Я действительно переросла своих сверстниц: во-первых, я занималась хозяйством, во-вторых, у меня был жених и, в-третьих, я начала служить. Мой день был действительно сложен и полон забот, более серьезных, чем учение. Я вставала в 6 утра, топила ванну, готовила на весь день на себя, мать и Кусова, переехавшего к нам, потом купалась и шла в школу, где размышляла преимущественно о том, что сегодня выменять на рынке и как приготовить, чтобы было мало-мальски съедобно.

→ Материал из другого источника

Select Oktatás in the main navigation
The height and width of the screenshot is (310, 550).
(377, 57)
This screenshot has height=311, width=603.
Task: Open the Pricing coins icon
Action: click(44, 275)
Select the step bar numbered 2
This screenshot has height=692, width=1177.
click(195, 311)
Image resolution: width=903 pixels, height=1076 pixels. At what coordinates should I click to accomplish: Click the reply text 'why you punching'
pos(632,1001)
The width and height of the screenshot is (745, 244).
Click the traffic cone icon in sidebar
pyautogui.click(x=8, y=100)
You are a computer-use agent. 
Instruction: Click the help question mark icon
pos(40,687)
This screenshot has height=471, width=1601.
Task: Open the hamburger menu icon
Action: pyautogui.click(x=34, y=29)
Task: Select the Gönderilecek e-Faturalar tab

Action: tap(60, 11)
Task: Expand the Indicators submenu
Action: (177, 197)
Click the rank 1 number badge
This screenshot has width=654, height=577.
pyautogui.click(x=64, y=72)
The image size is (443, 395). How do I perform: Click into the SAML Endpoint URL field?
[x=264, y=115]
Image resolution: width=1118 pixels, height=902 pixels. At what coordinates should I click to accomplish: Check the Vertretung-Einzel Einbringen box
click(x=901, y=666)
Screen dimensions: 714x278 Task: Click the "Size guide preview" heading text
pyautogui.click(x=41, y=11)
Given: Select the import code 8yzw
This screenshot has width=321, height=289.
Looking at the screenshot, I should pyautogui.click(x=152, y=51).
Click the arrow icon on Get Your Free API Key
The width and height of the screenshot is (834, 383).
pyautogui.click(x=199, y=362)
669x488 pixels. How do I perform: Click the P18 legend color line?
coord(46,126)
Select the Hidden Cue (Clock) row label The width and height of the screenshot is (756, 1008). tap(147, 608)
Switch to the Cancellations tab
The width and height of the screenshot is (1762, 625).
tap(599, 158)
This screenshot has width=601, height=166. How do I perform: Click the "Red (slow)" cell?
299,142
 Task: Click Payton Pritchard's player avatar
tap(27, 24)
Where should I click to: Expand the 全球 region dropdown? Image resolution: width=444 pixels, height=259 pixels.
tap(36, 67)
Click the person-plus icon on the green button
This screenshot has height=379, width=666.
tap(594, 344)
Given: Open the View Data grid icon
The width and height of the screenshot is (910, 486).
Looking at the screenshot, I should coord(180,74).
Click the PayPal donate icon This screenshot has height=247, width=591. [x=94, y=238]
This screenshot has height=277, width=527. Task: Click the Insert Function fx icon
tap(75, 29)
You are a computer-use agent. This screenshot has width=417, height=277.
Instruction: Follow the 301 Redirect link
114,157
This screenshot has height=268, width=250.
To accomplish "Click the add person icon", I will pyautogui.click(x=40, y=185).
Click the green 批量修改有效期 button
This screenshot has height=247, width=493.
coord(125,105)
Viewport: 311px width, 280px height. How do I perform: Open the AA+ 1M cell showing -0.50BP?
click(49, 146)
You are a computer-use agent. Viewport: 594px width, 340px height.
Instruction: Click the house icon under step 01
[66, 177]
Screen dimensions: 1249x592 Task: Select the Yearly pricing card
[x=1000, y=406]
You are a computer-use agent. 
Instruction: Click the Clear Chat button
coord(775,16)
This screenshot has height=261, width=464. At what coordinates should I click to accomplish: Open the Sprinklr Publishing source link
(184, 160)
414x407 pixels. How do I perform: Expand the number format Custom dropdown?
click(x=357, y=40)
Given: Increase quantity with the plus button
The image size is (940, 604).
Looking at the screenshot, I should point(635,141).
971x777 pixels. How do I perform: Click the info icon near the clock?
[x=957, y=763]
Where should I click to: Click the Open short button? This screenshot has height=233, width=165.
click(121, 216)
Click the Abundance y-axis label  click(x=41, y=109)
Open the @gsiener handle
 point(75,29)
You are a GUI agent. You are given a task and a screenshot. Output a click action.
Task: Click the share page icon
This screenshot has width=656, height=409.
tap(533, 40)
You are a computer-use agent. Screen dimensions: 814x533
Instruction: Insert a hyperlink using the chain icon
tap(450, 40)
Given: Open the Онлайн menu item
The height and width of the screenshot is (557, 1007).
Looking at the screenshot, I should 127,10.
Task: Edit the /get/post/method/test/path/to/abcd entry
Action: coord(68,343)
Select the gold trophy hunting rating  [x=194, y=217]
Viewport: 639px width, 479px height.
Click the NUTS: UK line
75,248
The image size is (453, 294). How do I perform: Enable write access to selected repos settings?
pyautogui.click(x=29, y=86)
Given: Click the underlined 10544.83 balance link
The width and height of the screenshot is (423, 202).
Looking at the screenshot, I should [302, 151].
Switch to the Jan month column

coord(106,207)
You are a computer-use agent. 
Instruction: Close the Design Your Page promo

После школьного завтрака, к которому я часто не прикасалась, если он состоял из селедки или воблы, поев одного хлеба, отправлялась на толкучку, где старалась выменять или купить что-нибудь на завтра. Не заходя домой, я отправлялась на книжный склад, где служила помощницей заведующего. В мои обязанности входило не только продавать книги и давать объяснения покупателям, но и красить полки и прилавки, подметать пол, протирать стекла, топить печку и закрывать магазин, захватив с собой счетные книги. Я возвращалась пешком с Литейного и часто заставала у нас А.Ф., ожидавшего меня.
Я отказалась от своей комнаты и переселилась в кухню, потому что там было теплее. Вода не шла, мне приходилось носить ее со двора на 5-й этаж и таким же образом грязную воду вниз. Для меня было большим лишением не иметь возможности купаться каждый день, как я привыкла, а весной, когда поправили водопровод, у нас не было дров, чтобы топить ванну, и так мы пожгли много хорошей мебели, чтобы согреть нашу «буржуйку», на которой мы готовили и пекли, вокруг которой собирались, чтобы погреться[251].
А.Ф. сидел на диванчике в кухне и разговаривал своим скрипучим голосом, я в это время чистила овощи или кастрюли или колола на тонкую лучину ножки от столов красного дерева для нашей ненасытной «буржуйки». Потом мы занимались добросовестно, без лишних слов, потом отправлялись гулять, я провожала А.Ф. до Ивановской, он меня обратно до Таврической[252], потом я еще его немножко, потом он меня до дому. Расстояниями мы не стеснялись.
Летом 1919 г. я ездила на огород, где жил постоянно садовник, которому я помогала копать и полоть грядки, а под осень собирать жатву. Не один раз возвращалась я из Удельной пешком, таща на спине пуда по два овощей.
Под осень я решила поехать за мукой в Череповец. Взяла гвоздей, соли, каких-то тряпок, катушек, получила разрешение на проезд[253] и отправилась, сначала в «теплушке», где было человек 40 народу, потом, выйдя на станции и не попав обратно — между буферов, набросав на них еловых веток. Вместо нескольких часов ехала двое суток. Поезд ни с того ни с сего вдруг останавливался среди поля и стоял таким образом часами. Вначале все интересовались причиной остановки, потом перестали спрашивать. Каждый занимался своим: кто спал, кто играл в карты, а кто ловил вшей. Было холодно по ночам, но я так хорошо устроилась на буферах, что мне не хотелось идти обратно в теплушку, где был ужасный воздух, прокуренный махоркой и пропахший сапогами.
Недалеко от Череповца, куда мы приехали ночью, мне удалось выменять мои сокровища на пуд муки, связку луку, кусок масла и немного печеного хлеба — мне на дорогу. Попасть обратно было уже не так просто, но к счастью мне попался один знакомый молодой человек из нашего дома, опытный в поездках подобного рода, не раз кормивший меня гоголь-моголем во время моих ночных дежурств у ворот за дворника.